Eine Zeile des Gedichts „stehlen mein s beim prechen“ gab die Inspiration für viele eurer wundervollen Texte. Vielen Dank!
dach netz haut
am anfang sind es fliesen, der abguss, blätter und
meine haut. ein spatz zwischen meinen
schienbeinen gestrandet, der an meinen haaren
nagt. es regnet ein wenig, ich lechze nach den
tropfen, sie zerrinnen. ein stich in meinem magen,
ich hungere für den spatz mit. die tür bleibt
geschlossen, durch das glas verschwimmt die uhrzeit,
es spiegeln sich trübe wolken. der spatz räkelt sich,
auf dem rücken wie ein käfer.
danach sind es fliesen, der abguss, blätter, meine haut
und kein spatz. die blätter verwelken zu pflanzenkadavern,
leere hüllen. die tür wird zur front, mein atem prallt ab
und ich schiele. die fliesen verschwinden, als der durst so
groß wird, dass der abguss und ich eins sind.
der gegenstand und das wort verlieren den zusammenhang,
in meinem kopf verschwimmen bilder.
eins verschwindet nach dem anderen. dann nur noch
haut und meine zunge. die trockene zunge, die alles
verschluckt.
am ende bin ich es und die sprachlosigkeit.
mit dem bauch auf dem balkon, taub.
das gesicht auf dem boden.
ich betaste kalte federn, ich
betaste meine kälte und ich versuche es zu lassen,
loszulassen.wort für wort, dach netz haut.

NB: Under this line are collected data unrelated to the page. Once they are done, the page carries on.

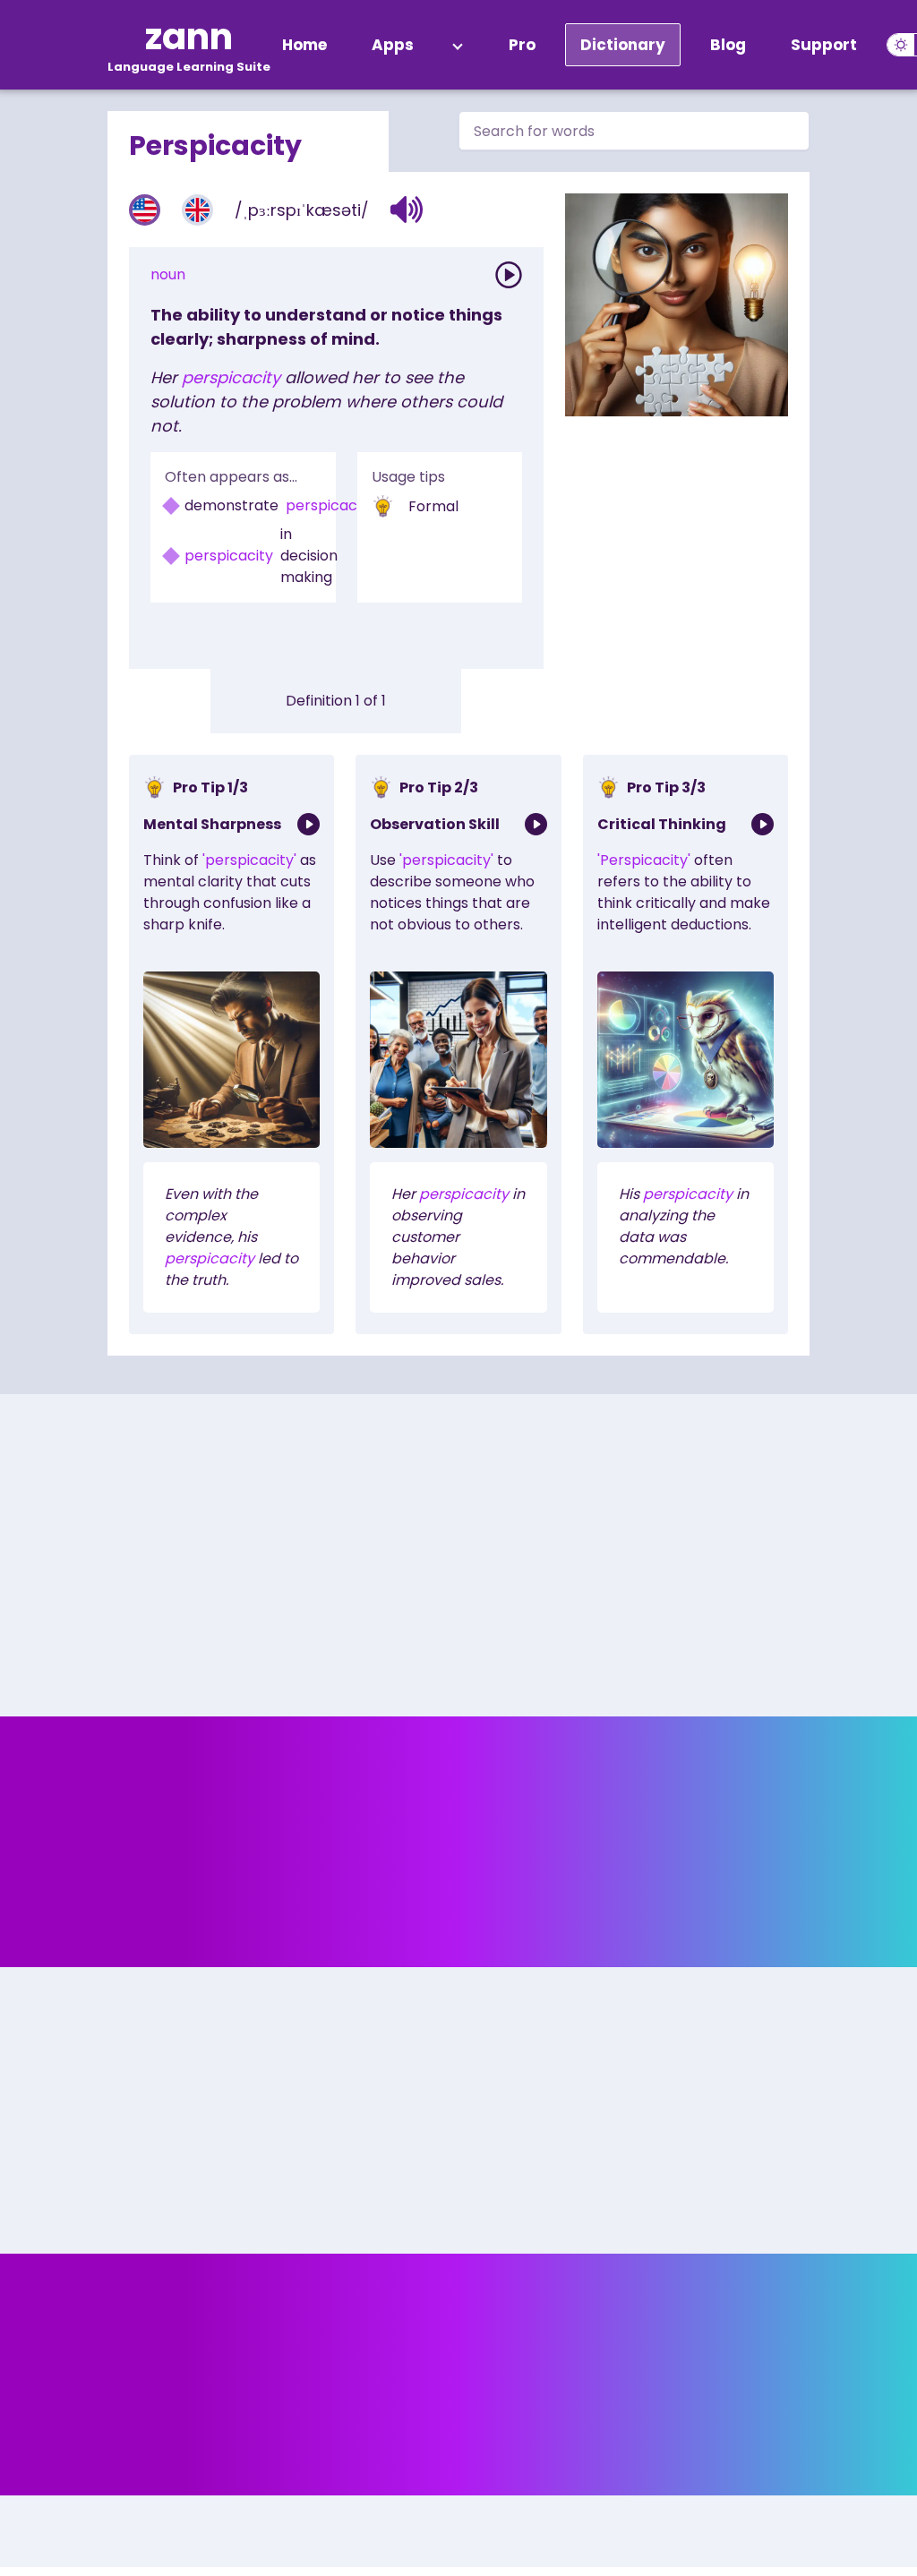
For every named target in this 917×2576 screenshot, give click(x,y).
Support (824, 45)
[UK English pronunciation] (197, 210)
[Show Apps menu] (457, 44)
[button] (407, 209)
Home (304, 45)
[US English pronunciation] (144, 210)
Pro (522, 45)
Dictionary (622, 45)
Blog (728, 45)
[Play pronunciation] (508, 274)
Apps (393, 45)
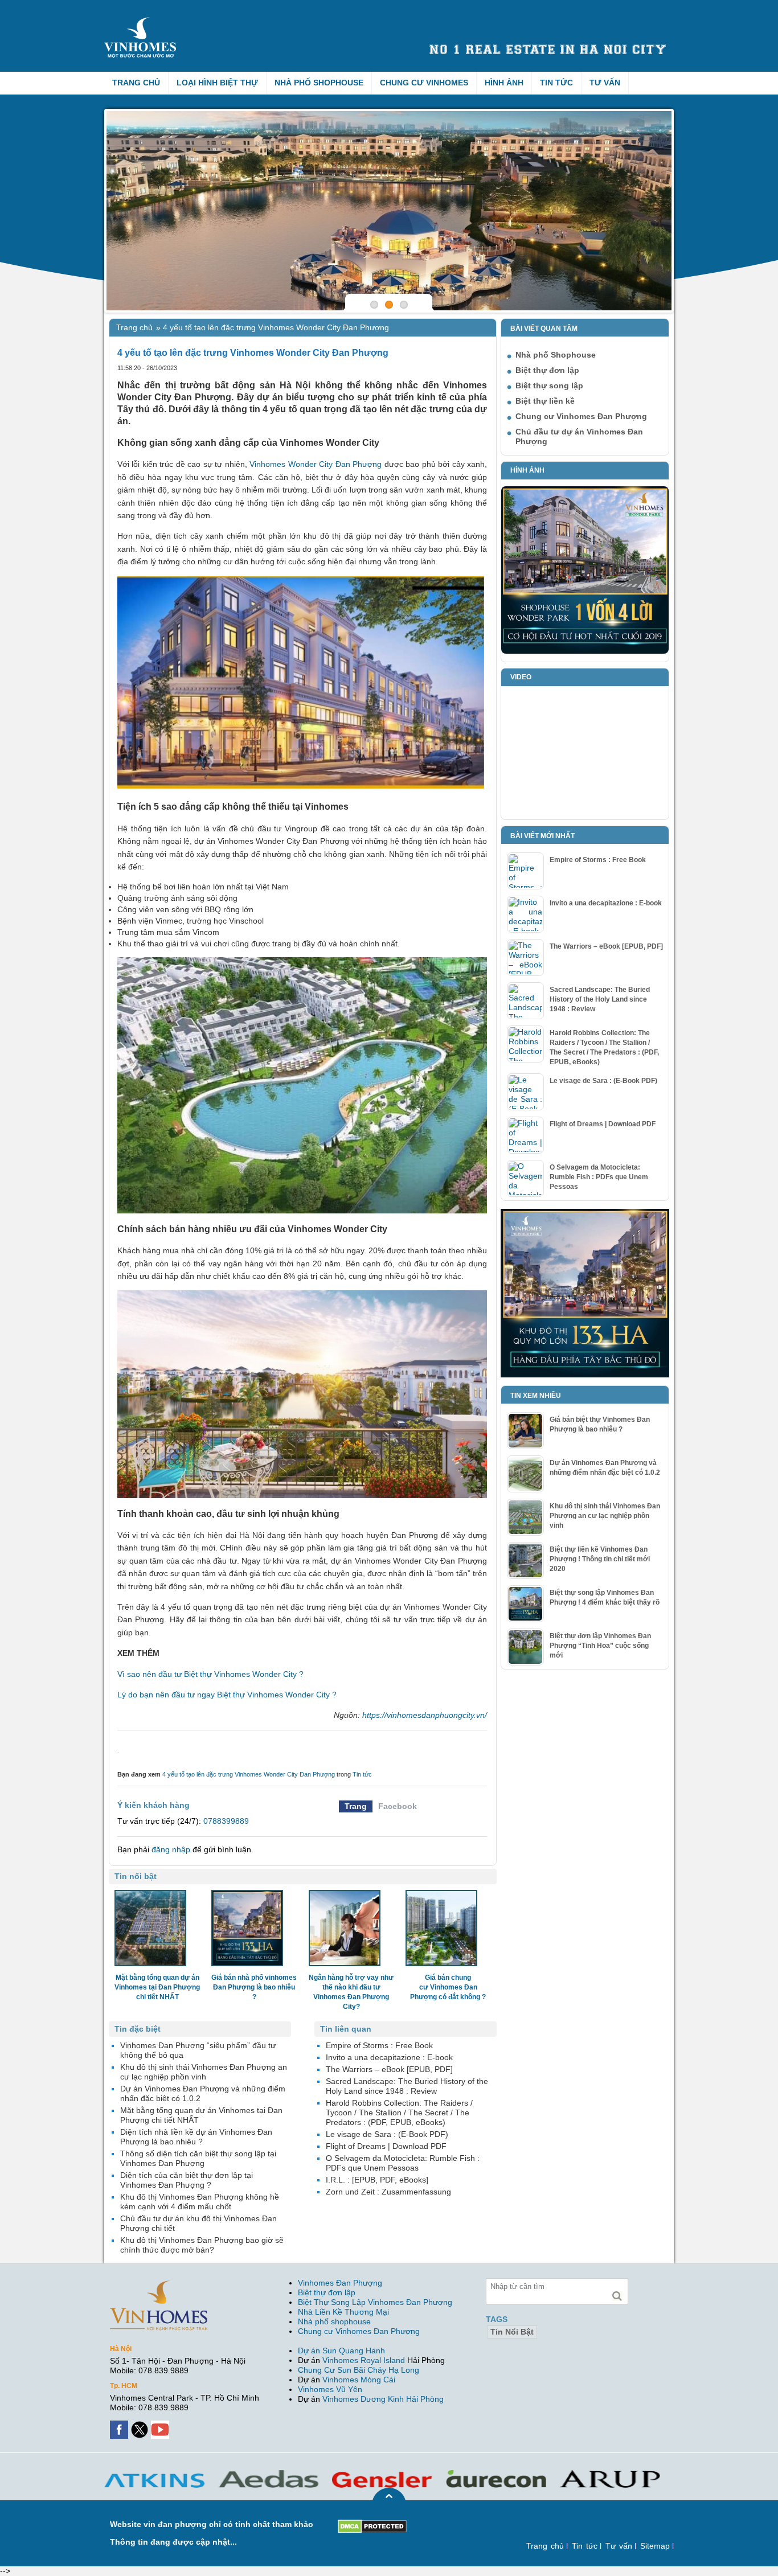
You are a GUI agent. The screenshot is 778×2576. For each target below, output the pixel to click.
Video (520, 677)
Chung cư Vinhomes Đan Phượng (581, 416)
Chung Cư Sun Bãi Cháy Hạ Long (358, 2369)
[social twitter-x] (140, 2425)
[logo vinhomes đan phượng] (142, 21)
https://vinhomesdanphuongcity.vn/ (424, 1715)
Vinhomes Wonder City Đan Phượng (315, 464)
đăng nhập (170, 1849)
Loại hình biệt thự (217, 82)
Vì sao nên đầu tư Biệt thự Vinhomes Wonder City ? (210, 1674)
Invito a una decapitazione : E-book (606, 903)
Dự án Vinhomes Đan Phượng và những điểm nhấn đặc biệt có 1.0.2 (605, 1467)
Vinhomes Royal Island (363, 2360)
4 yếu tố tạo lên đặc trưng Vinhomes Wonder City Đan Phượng (248, 1774)
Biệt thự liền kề (545, 400)
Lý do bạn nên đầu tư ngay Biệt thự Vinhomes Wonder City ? (227, 1694)
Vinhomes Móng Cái (358, 2379)
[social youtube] (161, 2425)
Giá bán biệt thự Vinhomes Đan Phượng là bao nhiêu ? (600, 1424)
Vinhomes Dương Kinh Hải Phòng (383, 2398)
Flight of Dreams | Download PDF (603, 1124)
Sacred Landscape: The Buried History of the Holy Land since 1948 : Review (600, 999)
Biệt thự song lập (549, 385)
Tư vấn (604, 82)
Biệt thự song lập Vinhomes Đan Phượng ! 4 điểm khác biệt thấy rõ (605, 1597)
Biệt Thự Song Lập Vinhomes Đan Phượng (375, 2302)
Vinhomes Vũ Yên (330, 2389)
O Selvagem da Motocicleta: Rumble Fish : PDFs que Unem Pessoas (599, 1177)
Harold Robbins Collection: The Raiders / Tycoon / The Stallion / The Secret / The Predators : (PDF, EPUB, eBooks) (604, 1047)
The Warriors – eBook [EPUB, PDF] (606, 946)
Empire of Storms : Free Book (598, 860)
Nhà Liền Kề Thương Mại (343, 2311)
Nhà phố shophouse (334, 2321)
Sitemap (655, 2545)
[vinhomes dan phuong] (158, 2285)
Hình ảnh (504, 82)
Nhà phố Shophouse (319, 82)
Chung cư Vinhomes (424, 82)
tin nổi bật (512, 2331)
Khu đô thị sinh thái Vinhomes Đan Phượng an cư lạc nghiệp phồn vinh (605, 1515)
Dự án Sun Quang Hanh (341, 2350)
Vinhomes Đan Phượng (340, 2282)
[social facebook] (120, 2425)
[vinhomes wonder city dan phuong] (585, 1213)
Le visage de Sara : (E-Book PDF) (603, 1081)
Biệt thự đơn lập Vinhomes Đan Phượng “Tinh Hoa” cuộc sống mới (600, 1645)
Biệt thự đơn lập (547, 370)
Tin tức (556, 82)
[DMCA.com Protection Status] (372, 2524)
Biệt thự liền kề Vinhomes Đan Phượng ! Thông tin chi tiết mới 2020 (600, 1559)
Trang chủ (136, 82)
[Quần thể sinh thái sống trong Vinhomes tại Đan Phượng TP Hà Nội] (389, 210)
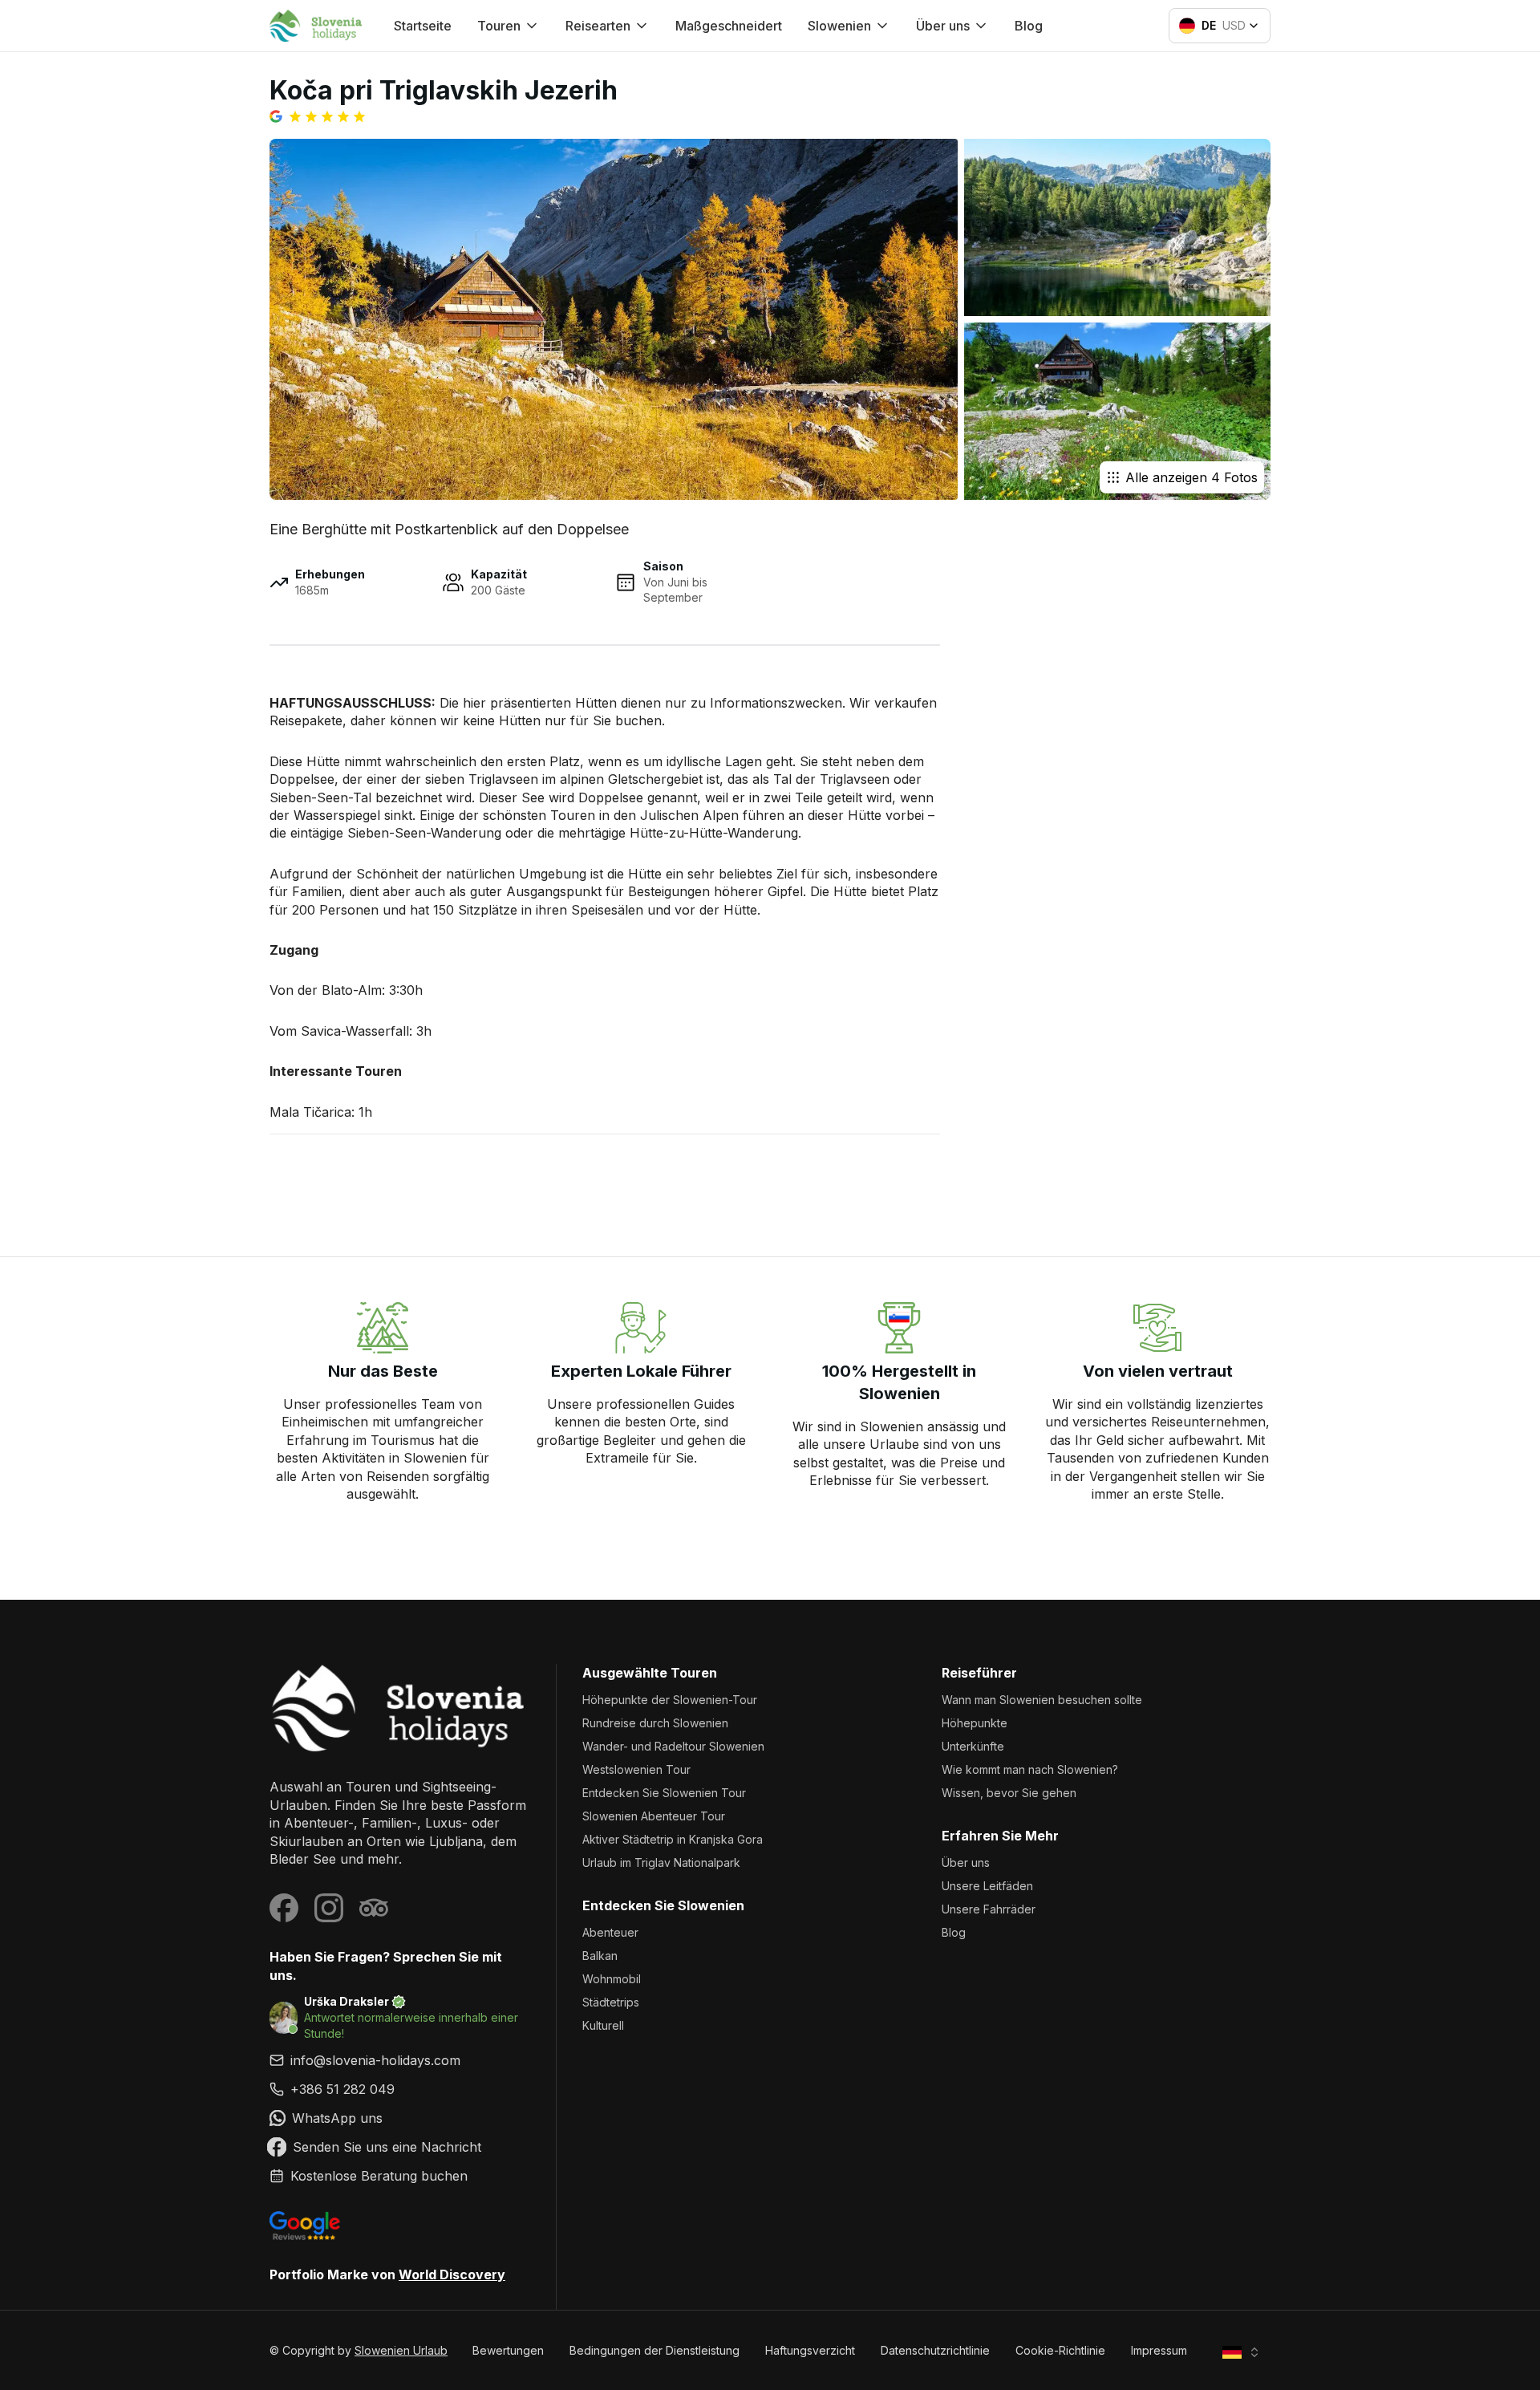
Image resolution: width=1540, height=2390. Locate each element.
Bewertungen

erst wenn die fähigkeit verschwindet, zu sagen,
was verschwindet, kann ich wirklich verschwinden.
Streitgespräch
heute morgen führen wir ein simples streitgespräch und doch treibt
es mich in die apokalypse so schnell verliere ich
meinen zusammenhalt wenn sich der stacheldraht um meine kehle windet
meine stimmbänder unter
dem druck bersten und alles
zusammenfällt nur noch der wasserspiegel stetig steigt in meinen
augen und ich mich tausendfach verfluche
weil ich mich nie so klein fühle wie wenn ich weine. sich die sturmmaske
verzieht und mein mund ein aufgewölbter schlitz wird meine nase
trieft wenn ich mich verzerre ein monstrum werde und du dadurch nicht mehr sehen
kannst, dass sinn in meinen so karikierten worten steckt. es ist elendig.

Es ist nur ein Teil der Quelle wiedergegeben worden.